Abstract:
Identifying the travelers’ route choice pattern is one of the important tasks of the
transport planning. It is an important element for travel demand management of the
existing transportation system and depends totally upon the individual’s decision.
Such decision is uncertain in nature and depends on each user’s perception of
different factors influencing route choice.
The main objective of this research is to identify the bus users’ route choice pattern
through two model approaches- Multinomial Logit Model and Fuzzy Logic Model.

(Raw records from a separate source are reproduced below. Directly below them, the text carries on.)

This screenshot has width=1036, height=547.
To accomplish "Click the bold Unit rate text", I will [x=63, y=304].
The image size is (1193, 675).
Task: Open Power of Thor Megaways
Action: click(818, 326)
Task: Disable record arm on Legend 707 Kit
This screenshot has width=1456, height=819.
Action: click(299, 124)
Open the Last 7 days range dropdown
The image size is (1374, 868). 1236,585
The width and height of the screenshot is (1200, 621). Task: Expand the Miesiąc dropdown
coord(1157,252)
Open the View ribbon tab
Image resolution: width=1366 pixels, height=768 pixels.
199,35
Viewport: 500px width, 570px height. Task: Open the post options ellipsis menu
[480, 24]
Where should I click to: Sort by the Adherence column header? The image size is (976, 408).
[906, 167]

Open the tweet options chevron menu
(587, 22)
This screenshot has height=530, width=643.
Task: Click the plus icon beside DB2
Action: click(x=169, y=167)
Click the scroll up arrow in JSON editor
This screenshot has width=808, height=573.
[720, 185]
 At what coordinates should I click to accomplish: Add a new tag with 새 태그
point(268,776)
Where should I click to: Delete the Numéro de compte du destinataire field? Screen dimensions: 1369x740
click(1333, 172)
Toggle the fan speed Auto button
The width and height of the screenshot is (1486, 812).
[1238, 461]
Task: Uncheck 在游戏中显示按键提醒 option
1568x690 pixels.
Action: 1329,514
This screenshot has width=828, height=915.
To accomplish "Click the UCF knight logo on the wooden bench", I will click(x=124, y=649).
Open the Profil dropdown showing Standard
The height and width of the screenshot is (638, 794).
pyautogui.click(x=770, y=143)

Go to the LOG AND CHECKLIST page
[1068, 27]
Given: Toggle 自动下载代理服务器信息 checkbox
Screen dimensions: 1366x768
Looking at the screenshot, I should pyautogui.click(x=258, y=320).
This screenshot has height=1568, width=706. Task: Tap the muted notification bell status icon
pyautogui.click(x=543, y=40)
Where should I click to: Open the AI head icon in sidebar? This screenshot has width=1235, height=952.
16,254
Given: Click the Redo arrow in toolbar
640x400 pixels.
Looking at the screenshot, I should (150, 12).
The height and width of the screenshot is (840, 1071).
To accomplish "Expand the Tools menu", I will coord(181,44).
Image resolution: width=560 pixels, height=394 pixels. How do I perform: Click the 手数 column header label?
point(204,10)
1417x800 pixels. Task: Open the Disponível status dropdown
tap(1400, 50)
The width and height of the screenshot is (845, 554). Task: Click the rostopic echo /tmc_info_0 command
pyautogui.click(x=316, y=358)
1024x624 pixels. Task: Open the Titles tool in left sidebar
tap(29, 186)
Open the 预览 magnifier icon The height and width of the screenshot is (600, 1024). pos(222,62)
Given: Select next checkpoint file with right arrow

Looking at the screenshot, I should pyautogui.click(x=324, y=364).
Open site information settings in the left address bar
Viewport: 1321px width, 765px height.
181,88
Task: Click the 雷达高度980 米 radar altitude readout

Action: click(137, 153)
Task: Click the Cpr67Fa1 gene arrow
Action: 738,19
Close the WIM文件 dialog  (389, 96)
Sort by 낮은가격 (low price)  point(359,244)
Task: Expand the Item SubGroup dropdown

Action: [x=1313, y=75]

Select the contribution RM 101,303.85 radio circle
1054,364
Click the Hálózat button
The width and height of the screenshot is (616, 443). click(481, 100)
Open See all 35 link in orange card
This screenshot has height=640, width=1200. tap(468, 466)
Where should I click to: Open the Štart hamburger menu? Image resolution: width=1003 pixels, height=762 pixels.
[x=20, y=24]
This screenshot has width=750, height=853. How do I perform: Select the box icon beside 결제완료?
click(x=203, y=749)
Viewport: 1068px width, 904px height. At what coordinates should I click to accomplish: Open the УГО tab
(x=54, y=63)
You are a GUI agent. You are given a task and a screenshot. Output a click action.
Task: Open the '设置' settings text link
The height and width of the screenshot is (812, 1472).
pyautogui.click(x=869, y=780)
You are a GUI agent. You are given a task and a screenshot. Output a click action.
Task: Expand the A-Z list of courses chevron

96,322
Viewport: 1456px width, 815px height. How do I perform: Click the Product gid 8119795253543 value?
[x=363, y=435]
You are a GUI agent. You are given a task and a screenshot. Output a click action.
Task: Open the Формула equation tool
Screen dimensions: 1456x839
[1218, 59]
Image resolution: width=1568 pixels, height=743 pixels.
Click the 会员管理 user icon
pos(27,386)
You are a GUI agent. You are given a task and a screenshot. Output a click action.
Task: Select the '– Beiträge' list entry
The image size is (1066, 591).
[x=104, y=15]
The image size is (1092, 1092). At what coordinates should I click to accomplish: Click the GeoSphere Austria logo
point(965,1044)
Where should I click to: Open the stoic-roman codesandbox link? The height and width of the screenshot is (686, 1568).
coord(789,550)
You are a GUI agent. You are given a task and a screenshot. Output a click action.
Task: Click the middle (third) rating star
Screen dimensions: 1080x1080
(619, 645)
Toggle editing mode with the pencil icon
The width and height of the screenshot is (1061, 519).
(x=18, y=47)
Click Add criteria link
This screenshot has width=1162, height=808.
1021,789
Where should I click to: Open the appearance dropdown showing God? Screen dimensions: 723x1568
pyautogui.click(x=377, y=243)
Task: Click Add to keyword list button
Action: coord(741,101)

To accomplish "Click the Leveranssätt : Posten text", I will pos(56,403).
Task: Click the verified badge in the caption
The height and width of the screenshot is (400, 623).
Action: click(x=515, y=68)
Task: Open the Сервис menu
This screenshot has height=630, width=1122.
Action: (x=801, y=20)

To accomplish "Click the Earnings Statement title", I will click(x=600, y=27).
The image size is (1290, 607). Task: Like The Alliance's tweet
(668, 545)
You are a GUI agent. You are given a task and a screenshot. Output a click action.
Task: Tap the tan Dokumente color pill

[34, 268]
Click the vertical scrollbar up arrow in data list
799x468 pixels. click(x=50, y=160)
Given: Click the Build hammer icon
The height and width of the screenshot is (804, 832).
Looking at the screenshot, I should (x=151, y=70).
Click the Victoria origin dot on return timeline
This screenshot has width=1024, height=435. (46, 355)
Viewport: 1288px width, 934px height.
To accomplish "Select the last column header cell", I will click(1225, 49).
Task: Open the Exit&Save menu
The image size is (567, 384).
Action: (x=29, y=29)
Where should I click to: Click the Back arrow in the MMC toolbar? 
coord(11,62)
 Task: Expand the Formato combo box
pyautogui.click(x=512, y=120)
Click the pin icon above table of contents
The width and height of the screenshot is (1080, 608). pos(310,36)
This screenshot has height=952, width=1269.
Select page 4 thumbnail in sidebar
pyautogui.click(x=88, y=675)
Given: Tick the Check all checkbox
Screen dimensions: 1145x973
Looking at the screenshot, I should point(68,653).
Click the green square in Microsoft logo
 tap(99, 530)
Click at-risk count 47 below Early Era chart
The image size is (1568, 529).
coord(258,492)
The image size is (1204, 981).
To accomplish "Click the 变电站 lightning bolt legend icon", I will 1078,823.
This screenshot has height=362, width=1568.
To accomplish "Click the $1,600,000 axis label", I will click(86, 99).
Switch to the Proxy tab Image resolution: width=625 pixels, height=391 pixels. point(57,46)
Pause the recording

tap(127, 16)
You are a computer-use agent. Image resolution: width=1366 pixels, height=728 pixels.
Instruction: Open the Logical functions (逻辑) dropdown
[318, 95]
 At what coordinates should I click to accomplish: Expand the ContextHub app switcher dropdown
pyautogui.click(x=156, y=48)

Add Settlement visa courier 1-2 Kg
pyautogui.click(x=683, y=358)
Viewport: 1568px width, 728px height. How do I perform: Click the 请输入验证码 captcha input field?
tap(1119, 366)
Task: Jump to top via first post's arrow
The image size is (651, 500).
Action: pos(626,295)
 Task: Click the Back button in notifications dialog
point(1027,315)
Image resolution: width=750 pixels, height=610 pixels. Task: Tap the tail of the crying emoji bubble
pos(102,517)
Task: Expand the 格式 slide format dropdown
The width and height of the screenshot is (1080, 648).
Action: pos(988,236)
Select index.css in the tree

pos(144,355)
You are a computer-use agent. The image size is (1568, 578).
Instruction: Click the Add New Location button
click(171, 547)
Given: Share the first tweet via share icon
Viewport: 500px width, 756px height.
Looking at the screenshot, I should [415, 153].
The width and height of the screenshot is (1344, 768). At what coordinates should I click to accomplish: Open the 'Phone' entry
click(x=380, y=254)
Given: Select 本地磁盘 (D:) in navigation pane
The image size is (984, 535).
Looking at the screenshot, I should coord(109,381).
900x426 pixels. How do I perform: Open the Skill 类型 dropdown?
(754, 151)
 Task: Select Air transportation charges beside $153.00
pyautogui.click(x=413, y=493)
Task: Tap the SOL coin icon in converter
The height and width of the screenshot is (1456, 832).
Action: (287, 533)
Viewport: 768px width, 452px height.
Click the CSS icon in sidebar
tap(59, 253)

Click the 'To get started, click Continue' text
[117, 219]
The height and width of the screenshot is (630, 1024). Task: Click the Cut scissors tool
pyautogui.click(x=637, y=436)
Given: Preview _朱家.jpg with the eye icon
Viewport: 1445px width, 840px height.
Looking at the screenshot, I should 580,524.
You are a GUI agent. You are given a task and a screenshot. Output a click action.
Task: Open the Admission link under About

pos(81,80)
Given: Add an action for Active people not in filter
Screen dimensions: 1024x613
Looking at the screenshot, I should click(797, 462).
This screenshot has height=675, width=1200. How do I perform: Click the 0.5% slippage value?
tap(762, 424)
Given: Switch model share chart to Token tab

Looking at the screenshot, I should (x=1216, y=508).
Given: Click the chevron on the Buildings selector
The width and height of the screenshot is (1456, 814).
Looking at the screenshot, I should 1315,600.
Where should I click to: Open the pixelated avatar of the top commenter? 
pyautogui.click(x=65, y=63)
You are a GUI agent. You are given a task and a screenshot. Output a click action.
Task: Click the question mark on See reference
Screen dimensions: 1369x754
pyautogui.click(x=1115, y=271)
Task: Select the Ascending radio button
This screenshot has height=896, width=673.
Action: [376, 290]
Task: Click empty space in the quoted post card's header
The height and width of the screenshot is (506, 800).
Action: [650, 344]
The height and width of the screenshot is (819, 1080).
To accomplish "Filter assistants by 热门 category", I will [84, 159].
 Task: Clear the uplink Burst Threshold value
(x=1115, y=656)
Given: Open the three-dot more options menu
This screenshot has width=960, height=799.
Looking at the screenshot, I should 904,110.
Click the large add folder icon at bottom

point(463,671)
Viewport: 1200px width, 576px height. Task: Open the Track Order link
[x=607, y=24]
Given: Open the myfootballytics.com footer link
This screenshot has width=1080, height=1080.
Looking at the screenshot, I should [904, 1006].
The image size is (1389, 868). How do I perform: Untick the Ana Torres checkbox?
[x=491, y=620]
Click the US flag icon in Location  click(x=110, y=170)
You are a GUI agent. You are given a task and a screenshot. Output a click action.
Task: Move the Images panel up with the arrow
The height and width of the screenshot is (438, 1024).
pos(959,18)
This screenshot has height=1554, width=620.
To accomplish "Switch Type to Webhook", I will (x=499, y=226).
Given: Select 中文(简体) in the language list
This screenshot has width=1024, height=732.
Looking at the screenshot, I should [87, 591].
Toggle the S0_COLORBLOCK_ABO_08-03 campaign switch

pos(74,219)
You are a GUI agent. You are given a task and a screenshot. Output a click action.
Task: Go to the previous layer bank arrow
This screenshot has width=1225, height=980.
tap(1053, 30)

Multinomial Logit Model is one of the popular approaches for studying the route
choice behavior. But as such decision of choosing any route involves uncertainty,
Fuzzy Logic approach has been selected as the alternative method for addressing
such uncertainty while modeling the route choice pattern. Two major bus stoppages
of Dhaka city have been selected for conducting the study and user opinion survey
namely Mirpur Sector 1 (origin point) and Motijheel Commercial Area (destination
point). The factors which influence the route choice decision have been identified
through users’ opinion survey and have been used as the independent variables in
developing the models. The identified input variables are travel time, waiting time,
travel cost, distance, comfort, safety, security, regularity, age, gender, and income
level. The models have been developed for both weekday and weekend. It is to be
noted that not all identified variables are statistically significant for developing the
models. As such, numbers of models have been developed for different combination
of input variables for both model approaches to identify the final models (for both
weekday and weekend). In case of Multinomial Logit Model, the goodness-of-fit
measures (Chi-Square Distribution, Log Likelihood results, Psedu R² value) have
been compared for selecting the final model. As the notion of fuzzy logic is nonstatistical
in nature and does not provide any goodness-of-fit measures, the output of
each model (for different combination of input variables) have been compared with
the actual field data for selecting the final models for both weekday and weekend.
It has been found from the study that both model approaches (Multinomial Logit
Model and Fuzzy Logic Model) have identified travel time and waiting time to be
the significant factors for choosing the routes for both weekday and weekend. It has
also been found that except Fuzzy Logic weekend model, the other models identified
comfort, safety, security and regularity as important factors for choosing the routes.
On the other hand, the comparison of the output results of both model approaches
shows that Fuzzy Logic models can predict the route choice pattern (route share)
more accurately than the Multinomial Logit Model for both weekday and weekend.
This study proposes to include more origin and destination points to develop more
precise and realistic model. The preciseness of the Fuzzy Logic approach depends
on the quality of the field data. Therefore, it is recommended that more data needs to
train the Fuzzy Logic models in Neuro-Fuzzy training which will result in more
accurate results. This study concludes that Fuzzy Logic approach can be a better
way for predicting the route share for its strength to address the uncertainty and
impreciseness relationship between the input and output variables.